Maynard is a man who’s complicated and full of all kinds of contradictions, as I’m sure I am. I look forward to those interviews. In the Miami episode [Holiday Edition, Episode 3], one of the relatives who comes to the Nochebuena dinner comes in with a MAGA hat. That was news to me too. I knew who was coming, and I knew kind of what their leanings were, and I wanted him there, because he’s a vital part of that family. I want to be balanced. I want to give an accurate picture.


My only quibble with the Holiday Edition is why no Diwali? Which is actually today and tomorrow.


Happy Diwali!


Happy Diwali to you! I know that’s the big party you throw every year.


[Laughs.] Yes. This year it’s not going to be that big, frankly, because I’m afraid, and I’m still in production, but we are having a Diwali thing on Saturday. We’ll go to the temple on Friday in Queens. Why no Diwali [on the show]? Because we had already done an Indian episode in Season 1, and I wanted to feature communities we had not yet featured. And being that I’m Indian, if I had done Diwali, I didn’t want it to be like, “Oh, it’s my show.”

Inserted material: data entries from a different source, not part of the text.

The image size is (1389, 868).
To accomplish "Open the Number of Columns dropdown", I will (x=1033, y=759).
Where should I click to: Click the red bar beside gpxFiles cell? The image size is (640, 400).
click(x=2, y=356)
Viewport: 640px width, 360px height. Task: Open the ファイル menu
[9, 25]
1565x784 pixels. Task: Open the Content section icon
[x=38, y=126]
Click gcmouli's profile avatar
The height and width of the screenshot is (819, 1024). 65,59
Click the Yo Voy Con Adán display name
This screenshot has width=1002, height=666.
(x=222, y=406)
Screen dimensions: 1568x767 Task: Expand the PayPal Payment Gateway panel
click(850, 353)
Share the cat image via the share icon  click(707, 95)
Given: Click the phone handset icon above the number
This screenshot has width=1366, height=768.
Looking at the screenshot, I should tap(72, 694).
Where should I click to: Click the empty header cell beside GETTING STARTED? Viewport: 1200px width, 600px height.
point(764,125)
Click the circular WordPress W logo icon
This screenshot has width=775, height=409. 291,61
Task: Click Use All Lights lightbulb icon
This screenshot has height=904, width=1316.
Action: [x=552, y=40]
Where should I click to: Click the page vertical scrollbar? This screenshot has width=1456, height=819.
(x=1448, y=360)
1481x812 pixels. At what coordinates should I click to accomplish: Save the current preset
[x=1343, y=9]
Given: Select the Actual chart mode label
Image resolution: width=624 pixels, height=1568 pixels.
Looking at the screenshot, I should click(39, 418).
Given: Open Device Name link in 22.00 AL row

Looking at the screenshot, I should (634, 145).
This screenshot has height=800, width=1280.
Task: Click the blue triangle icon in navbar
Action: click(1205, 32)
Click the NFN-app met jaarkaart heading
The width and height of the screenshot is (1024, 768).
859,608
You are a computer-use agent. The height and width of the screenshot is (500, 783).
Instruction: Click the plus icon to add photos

Obviously, I’d love to do Diwali if we do another holiday set of specials. I really wanted to do Ramadan and Passover rather than Hanukkah, because Passover is a high holiday. It’s a much more significant holiday to Jewish people. And my daughter’s half-Jewish. But we really wanted it to be timely. And because we could only offer four episodes with the COVID restrictions on filming, we thought, “Let’s use this to our advantage. Let’s have a holiday lens, which will give us another avenue to explore what’s important to these cultures.” So that’s why we do the four that we do. Diwali would’ve been so timely as well, as you say, but I was worried about favoring my own culture.


And that’s very fair of you, I totally get that. What will you eat tomorrow? At my mom’s, we’ll be doing luchis [fried bread], malpuas, and goat curry. What will you do?


Well, we won’t be having any meat, because it’s a religious holiday.


Right, South Indians.


Actually, we’ll just have sambar and yogurt rice, and we will go to eat dosas at the canteen on Friday. Because the big puja [prayer ceremony] is tomorrow night, because in India, it’ll be the second day. South Indians celebrate the second day of Diwali. So they’ll still be celebrating tomorrow, because it’s weird, they’re on India time, even though they’re in Queens. I didn’t know that and I didn’t plan well, because Taste the Nation is coming out, and I’m going to be sitting right here doing press tomorrow. We will do a puja at home Thursday night. I have my puja cabinet here. And on Friday, we’ll go to the temple, and on Saturday, we’ll have people over and music. We have Carnatic musicians.


That’s amazing. And your daughter sings, right? Does she sing Carnatic music?


She does. She’s been taking Carnatic vocal classes for years, but she had to give them up, because she’s studying for her bat mitzvah, so as soon as her bat mitzvah is over next year, she’ll go back to resuming classes. But she knows a few bhajans [hymns], so let’s see if the spirit moves her.